Collected data
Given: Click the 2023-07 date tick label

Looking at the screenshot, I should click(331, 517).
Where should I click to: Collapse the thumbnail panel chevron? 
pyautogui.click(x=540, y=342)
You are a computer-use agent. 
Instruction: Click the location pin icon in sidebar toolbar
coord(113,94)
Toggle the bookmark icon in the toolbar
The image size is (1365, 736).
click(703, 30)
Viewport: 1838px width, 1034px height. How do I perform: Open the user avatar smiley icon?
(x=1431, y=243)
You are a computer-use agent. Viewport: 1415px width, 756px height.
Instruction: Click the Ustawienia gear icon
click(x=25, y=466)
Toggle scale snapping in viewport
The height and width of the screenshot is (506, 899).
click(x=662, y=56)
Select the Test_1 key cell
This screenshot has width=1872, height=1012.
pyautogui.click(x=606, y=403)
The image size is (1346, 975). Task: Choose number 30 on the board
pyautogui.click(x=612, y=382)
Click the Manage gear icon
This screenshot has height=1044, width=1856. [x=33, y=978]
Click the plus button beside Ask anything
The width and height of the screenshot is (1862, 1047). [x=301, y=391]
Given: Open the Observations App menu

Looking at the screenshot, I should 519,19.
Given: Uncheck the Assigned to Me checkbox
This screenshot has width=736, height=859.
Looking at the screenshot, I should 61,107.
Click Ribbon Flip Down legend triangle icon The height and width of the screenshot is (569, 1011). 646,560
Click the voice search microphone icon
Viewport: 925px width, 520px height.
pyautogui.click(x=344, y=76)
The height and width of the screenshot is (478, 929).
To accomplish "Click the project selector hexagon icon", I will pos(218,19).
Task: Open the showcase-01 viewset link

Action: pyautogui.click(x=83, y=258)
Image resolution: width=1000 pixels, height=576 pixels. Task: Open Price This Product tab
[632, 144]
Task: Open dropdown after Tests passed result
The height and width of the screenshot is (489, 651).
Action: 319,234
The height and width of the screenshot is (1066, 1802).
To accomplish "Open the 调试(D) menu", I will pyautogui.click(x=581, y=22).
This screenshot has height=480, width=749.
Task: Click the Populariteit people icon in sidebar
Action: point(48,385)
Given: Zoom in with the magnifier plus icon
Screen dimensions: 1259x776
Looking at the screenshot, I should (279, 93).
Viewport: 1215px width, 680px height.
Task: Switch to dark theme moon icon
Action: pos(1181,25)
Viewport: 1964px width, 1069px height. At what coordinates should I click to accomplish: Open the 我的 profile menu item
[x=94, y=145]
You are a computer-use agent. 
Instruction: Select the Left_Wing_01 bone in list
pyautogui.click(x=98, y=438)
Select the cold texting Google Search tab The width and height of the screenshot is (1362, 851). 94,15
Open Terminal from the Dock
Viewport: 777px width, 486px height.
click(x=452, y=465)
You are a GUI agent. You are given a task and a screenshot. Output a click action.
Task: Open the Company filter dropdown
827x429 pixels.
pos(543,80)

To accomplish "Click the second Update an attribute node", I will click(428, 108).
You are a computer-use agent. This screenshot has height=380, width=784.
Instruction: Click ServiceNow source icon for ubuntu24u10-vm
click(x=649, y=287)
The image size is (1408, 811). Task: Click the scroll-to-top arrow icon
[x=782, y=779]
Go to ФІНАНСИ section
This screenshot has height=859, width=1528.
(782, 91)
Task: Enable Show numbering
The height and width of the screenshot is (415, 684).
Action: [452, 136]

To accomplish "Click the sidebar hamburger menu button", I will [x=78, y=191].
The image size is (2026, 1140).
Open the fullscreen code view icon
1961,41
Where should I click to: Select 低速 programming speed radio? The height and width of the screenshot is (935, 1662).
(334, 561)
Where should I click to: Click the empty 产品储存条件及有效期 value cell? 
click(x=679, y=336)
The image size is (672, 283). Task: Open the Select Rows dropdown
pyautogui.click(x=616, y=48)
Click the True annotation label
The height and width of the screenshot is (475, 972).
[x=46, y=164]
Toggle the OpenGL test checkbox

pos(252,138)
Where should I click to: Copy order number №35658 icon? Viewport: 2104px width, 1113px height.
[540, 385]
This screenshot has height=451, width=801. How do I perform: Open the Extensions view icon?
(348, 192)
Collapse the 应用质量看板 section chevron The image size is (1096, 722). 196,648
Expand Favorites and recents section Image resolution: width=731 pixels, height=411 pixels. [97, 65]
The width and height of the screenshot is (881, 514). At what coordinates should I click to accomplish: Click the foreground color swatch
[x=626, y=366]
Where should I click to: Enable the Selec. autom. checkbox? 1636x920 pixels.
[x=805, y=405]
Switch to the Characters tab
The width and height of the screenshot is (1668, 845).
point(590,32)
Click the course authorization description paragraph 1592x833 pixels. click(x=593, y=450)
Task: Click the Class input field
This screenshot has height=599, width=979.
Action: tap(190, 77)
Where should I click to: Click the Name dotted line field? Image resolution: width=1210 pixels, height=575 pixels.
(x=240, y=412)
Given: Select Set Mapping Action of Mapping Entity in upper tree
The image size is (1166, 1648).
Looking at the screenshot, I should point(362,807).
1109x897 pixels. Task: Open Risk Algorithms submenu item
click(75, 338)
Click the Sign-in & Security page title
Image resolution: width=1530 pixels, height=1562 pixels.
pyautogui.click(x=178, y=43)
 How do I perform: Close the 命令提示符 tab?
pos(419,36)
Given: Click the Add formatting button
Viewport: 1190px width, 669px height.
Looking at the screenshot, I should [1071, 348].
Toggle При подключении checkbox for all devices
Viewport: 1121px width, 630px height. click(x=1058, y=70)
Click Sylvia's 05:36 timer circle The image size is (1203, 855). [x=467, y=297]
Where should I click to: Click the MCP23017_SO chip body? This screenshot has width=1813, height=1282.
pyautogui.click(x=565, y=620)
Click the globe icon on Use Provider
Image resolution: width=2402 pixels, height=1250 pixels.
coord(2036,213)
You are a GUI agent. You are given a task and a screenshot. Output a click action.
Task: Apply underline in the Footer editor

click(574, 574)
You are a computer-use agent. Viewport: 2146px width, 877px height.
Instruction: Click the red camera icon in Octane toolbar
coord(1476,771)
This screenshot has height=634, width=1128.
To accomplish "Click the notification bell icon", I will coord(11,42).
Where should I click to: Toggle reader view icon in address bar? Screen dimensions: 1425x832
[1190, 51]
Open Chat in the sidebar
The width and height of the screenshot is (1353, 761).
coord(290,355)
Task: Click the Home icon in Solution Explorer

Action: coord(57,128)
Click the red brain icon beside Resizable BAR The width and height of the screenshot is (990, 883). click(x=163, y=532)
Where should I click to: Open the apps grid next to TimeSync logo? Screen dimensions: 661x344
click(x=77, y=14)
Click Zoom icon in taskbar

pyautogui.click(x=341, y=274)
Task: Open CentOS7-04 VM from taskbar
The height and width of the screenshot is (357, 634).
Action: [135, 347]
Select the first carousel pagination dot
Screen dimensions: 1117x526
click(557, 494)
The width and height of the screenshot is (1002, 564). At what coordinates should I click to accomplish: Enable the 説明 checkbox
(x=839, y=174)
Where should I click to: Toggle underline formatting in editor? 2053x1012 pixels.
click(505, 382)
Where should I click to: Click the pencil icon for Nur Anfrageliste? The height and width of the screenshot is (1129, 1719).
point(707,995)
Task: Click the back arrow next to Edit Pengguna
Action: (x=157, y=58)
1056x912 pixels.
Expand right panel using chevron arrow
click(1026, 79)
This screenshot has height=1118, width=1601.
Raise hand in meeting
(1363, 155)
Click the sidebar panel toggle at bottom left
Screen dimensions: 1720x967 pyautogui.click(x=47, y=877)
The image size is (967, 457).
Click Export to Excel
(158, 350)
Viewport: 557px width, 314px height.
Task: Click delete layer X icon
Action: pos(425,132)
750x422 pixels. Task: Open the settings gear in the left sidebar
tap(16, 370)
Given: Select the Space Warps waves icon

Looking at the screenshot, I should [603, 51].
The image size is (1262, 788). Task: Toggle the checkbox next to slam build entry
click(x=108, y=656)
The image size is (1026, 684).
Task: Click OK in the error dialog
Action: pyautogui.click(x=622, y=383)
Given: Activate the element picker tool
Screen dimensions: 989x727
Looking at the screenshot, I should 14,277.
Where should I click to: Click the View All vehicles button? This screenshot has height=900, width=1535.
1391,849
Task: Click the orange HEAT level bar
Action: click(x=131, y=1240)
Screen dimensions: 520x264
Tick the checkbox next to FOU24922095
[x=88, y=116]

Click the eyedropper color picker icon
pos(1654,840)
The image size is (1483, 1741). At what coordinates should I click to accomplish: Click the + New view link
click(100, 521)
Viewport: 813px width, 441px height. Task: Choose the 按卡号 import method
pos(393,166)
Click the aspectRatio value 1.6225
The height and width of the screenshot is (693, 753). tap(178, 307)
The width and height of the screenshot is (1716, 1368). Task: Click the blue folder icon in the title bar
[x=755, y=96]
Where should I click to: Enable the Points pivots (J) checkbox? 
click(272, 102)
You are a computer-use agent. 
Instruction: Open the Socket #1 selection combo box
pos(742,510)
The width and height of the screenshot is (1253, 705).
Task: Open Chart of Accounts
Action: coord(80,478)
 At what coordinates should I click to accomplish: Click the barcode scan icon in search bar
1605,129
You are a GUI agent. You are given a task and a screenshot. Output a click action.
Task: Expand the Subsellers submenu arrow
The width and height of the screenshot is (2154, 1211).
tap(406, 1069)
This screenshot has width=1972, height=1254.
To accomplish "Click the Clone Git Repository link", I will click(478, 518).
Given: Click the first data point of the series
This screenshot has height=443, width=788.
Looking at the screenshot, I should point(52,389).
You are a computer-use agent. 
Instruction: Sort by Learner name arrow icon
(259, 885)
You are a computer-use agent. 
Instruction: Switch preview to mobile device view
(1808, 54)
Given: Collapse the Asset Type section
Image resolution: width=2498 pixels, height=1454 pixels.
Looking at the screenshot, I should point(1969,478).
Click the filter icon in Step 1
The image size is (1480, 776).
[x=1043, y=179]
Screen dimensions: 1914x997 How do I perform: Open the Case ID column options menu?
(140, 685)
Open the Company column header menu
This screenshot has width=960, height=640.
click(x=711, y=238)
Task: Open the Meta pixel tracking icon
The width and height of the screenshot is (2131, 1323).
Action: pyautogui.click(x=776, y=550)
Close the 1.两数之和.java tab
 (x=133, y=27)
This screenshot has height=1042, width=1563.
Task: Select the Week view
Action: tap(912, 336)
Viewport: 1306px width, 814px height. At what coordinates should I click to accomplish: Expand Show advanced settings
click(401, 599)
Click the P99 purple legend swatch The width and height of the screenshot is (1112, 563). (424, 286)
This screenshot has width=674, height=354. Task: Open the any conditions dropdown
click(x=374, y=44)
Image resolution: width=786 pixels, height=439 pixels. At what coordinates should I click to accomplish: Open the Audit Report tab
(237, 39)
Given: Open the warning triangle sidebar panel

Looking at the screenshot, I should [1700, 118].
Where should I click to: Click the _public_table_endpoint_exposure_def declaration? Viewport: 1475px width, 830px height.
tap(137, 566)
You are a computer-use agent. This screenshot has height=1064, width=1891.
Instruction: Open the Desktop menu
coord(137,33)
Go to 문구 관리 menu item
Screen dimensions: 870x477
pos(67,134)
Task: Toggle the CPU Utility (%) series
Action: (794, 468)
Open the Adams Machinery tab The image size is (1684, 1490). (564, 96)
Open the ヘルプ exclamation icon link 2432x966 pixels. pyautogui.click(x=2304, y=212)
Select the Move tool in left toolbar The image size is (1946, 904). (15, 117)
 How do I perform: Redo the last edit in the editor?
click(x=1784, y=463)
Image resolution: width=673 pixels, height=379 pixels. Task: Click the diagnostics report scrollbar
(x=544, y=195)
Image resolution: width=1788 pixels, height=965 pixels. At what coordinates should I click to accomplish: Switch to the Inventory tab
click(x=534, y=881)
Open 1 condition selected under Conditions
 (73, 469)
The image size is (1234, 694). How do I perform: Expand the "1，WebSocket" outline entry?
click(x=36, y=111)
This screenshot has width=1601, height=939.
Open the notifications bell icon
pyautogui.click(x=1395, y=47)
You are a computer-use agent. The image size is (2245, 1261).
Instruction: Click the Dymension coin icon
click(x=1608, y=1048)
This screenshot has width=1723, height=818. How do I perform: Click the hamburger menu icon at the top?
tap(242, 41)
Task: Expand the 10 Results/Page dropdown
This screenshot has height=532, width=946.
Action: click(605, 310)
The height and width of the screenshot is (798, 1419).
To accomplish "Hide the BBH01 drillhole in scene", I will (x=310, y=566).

▶ WHAT IS NEEDED:
Please print exactly the lines of the entries above, beginning with the line that contains "This screenshot has width=1723, height=818." and ending with the last line.

▶ RESPONSE TO THIS TASK:
This screenshot has width=1723, height=818. How do I perform: Click the hamburger menu icon at the top?
tap(242, 41)
Task: Expand the 10 Results/Page dropdown
This screenshot has height=532, width=946.
Action: click(605, 310)
The height and width of the screenshot is (798, 1419).
To accomplish "Hide the BBH01 drillhole in scene", I will (x=310, y=566).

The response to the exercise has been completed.